BEGIN Information supplied
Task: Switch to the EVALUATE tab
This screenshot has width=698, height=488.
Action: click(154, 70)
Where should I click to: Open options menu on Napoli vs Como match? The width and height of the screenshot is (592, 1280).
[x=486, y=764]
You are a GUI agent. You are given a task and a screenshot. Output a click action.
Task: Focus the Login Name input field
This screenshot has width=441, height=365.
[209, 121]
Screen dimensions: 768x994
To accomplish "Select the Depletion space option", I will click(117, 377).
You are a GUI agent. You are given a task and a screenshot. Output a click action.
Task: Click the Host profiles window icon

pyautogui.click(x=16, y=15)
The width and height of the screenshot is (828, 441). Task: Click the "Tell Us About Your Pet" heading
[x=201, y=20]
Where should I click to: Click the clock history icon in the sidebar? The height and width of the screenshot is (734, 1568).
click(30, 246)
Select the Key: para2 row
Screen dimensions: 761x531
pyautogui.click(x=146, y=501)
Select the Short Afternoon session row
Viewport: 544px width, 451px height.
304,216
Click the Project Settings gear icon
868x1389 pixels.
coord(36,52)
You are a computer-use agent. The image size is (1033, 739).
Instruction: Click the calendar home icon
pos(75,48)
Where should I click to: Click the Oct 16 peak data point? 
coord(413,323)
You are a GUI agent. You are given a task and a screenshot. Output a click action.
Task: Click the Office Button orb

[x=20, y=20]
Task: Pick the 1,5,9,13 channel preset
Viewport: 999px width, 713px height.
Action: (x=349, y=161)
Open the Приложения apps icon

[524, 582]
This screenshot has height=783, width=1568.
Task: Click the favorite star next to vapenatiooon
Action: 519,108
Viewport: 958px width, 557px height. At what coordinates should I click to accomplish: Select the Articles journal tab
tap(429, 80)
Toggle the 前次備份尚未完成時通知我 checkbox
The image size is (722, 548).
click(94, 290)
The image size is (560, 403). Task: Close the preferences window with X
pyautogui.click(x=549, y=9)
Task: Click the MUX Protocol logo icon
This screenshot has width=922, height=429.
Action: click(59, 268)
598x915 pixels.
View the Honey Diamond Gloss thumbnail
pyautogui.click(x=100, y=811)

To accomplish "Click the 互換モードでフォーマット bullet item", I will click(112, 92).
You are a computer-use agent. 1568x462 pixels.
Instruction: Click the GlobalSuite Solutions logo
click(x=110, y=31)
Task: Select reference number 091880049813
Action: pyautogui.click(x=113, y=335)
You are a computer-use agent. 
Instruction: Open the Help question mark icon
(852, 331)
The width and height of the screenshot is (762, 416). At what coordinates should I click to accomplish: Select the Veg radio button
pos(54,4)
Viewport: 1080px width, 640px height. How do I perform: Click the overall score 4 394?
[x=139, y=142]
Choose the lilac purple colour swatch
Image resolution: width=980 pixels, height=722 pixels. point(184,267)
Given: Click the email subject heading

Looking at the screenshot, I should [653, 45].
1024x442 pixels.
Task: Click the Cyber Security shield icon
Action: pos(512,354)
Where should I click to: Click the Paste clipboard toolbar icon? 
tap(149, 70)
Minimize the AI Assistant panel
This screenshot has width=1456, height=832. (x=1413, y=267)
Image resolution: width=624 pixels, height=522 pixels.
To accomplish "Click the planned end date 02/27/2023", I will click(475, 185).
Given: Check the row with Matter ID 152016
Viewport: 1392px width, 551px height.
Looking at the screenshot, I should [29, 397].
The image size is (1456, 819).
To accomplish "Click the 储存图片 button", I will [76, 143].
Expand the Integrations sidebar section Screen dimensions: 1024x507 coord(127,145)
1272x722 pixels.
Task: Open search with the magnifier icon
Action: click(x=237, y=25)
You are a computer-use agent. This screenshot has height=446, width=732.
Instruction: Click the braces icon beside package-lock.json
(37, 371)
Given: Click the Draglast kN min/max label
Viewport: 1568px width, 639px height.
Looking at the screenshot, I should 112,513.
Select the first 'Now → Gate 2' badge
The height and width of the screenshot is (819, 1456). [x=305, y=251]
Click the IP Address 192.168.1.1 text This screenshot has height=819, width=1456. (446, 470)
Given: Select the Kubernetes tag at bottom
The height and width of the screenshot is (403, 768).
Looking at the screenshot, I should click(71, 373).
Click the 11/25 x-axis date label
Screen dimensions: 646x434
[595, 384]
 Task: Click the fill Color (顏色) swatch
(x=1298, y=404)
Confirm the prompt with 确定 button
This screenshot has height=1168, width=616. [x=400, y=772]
END Information supplied
Instructions to follow:
From the data above, copy every line where "computer" appears.

Task result:
You are a computer-use agent. The image size is (1033, 739).
You are a computer-use agent. 1568x462 pixels.
You are a computer-use agent. 
You are a computer-use agent. This screenshot has height=446, width=732.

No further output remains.